台湾農業部は9月16日、台湾国内での鶏卵不足を背景に政府が今年3月から7月までに輸入した卵のうち、3割超に相当する約5170万個が破損や賞味期限切れにより廃棄処分の対象になっていると発表した。
台湾では今年1月以降、寒さや鳥インフルエンザなどの影響で卵の生産量が落ち込み、品薄状態が続いた。法外価格で卵が販売される問題も発生し、農業部は3月から、卵の安定供給に向けて卵の輸入を実施。だが今月に入り、一部の輸入卵の消費期限が誤表記されていたことが発覚し、輸入卵の流通に関して注目が集まっており、政治問題となっている。

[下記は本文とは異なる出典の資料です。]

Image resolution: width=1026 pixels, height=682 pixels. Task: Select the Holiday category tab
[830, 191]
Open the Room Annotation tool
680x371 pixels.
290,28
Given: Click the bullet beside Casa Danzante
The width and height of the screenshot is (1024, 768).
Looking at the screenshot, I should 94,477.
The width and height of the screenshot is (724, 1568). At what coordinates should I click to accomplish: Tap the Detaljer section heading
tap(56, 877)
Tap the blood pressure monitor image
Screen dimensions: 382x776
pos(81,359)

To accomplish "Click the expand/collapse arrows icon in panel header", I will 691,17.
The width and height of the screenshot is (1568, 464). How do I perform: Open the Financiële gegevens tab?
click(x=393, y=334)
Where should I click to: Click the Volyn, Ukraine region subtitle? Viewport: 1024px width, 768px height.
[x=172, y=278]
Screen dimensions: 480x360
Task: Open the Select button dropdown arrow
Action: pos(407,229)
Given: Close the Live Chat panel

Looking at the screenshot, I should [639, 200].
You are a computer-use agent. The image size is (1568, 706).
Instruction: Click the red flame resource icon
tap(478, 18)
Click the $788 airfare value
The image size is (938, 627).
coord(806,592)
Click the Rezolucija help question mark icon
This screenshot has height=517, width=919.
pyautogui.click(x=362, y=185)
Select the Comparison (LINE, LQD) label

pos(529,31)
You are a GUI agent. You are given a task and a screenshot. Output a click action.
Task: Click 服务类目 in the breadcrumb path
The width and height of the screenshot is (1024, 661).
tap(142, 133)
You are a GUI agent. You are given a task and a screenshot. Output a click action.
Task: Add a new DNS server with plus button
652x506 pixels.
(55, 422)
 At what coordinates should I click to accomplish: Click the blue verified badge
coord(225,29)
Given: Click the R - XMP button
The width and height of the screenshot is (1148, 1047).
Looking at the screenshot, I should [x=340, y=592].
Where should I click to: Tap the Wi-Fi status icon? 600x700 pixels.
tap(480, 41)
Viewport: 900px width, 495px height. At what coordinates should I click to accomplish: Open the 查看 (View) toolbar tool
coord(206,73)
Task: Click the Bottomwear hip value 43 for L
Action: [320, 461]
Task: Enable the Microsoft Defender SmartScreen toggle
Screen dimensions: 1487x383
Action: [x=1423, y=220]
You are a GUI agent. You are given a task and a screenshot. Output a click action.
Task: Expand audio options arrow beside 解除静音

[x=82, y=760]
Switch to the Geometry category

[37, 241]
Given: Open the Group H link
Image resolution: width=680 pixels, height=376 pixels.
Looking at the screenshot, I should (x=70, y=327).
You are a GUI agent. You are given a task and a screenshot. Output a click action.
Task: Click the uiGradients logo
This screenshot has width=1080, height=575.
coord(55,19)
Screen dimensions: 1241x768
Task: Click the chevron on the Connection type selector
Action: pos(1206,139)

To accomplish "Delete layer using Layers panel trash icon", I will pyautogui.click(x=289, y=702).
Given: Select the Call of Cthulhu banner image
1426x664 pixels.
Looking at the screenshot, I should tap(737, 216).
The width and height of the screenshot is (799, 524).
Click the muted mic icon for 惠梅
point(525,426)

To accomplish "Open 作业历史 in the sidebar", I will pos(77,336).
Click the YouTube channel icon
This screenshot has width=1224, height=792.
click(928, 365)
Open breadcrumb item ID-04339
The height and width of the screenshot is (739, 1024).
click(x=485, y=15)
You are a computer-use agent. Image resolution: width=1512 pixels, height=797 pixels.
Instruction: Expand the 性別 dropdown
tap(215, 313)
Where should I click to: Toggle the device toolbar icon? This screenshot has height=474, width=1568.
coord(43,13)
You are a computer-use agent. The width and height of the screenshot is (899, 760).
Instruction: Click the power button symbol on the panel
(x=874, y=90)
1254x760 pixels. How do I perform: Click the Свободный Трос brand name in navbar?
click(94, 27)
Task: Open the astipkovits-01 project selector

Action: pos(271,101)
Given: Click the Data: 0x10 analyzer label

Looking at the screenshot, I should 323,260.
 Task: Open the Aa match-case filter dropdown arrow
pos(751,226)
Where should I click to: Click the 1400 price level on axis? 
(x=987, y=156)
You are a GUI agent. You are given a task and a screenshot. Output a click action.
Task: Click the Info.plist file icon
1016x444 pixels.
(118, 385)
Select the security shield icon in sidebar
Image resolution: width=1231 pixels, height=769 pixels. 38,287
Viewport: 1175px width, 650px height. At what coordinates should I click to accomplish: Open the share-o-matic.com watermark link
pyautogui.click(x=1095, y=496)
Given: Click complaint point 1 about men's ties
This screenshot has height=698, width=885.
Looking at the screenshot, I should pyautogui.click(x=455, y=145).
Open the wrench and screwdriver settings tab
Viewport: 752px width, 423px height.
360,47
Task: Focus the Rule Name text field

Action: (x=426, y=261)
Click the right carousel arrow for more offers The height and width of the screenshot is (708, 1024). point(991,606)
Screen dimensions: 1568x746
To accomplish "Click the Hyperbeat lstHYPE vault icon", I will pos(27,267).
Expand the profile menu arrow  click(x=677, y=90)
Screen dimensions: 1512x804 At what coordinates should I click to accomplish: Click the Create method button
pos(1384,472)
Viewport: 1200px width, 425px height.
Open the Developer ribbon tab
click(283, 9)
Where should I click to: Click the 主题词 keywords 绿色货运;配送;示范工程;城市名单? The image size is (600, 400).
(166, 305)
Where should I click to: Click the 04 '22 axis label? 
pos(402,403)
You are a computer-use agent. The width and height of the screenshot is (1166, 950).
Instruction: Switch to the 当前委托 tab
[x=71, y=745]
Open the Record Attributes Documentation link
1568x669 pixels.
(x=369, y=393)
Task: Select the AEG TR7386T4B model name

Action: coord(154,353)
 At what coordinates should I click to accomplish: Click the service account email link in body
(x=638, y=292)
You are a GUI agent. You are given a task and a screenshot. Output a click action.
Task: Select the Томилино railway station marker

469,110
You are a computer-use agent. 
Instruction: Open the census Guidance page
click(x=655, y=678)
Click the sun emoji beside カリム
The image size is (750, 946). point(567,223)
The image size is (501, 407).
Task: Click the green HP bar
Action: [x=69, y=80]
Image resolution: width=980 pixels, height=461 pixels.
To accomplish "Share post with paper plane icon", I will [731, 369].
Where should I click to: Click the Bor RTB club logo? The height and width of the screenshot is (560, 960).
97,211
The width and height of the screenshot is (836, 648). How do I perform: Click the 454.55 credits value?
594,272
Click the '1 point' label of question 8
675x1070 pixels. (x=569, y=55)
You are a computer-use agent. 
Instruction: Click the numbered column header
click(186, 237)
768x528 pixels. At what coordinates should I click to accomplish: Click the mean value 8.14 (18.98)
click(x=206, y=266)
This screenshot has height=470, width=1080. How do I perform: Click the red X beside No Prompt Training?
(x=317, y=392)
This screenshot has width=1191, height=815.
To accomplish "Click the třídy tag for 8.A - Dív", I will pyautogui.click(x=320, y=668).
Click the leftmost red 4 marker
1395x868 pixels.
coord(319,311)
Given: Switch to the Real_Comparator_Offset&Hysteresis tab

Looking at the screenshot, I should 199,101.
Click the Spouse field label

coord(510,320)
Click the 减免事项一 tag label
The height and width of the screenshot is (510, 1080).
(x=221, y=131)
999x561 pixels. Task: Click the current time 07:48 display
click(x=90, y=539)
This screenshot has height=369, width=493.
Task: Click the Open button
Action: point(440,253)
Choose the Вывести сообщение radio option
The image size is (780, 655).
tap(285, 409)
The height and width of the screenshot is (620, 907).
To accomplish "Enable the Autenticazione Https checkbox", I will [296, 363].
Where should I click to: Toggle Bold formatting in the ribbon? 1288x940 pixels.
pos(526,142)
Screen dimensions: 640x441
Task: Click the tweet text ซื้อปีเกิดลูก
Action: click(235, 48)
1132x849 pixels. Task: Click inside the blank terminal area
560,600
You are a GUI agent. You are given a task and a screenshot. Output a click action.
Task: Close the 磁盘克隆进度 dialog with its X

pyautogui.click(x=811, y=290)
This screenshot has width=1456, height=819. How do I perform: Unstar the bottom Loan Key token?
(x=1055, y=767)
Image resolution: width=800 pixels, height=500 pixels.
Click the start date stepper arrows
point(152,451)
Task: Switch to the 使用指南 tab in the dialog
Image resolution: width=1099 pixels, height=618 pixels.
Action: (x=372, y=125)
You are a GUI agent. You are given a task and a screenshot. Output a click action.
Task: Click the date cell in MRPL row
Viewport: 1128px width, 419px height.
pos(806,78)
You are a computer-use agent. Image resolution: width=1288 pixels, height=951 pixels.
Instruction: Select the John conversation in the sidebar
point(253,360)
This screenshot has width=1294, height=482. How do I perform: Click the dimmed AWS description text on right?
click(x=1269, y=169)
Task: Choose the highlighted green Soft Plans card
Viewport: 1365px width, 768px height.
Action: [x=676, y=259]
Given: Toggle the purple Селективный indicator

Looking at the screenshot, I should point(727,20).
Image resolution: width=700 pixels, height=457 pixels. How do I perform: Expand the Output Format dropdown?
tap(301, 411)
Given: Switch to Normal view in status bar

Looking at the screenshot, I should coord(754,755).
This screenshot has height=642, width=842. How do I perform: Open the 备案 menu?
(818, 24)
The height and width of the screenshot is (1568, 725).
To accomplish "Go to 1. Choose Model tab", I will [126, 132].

農業部が9月16日に公開した資料によると、7月までの5カ月間に輸入した卵は1億4000万個余り。タイ、フィリピン、米国、トルコ、オーストラリア、ブラジル、マレーシアなどから輸入した。台湾国内では6月から7月にかけて卵の需要が落ち込み、在庫分に賞味期限切れが相次いだ。また廃棄処分される5170万個はすでに全数回収されている。
農業部の陳駿季政務次長は同日の臨時記者会見で「国内の生産量が一定程度安定している場合、農業部は国内の生産者の生計を守るため、在庫分の輸入卵を市場に出すことはしない」との原則を示した。陳吉仲部長は「卵の輸入は消費者の食の安全を追求すると共に、養鶏業者の生計を保障するのが目的であり、現時点での便益はコストを上回っている」との見解を示した。
なお、野党からの強く非難を受け、陳吉仲部長は翌17日に「政治責任を負う」として陳建仁行政院長に辞意を表明し、同19日の夜には自らのSNSに辞任を発表した。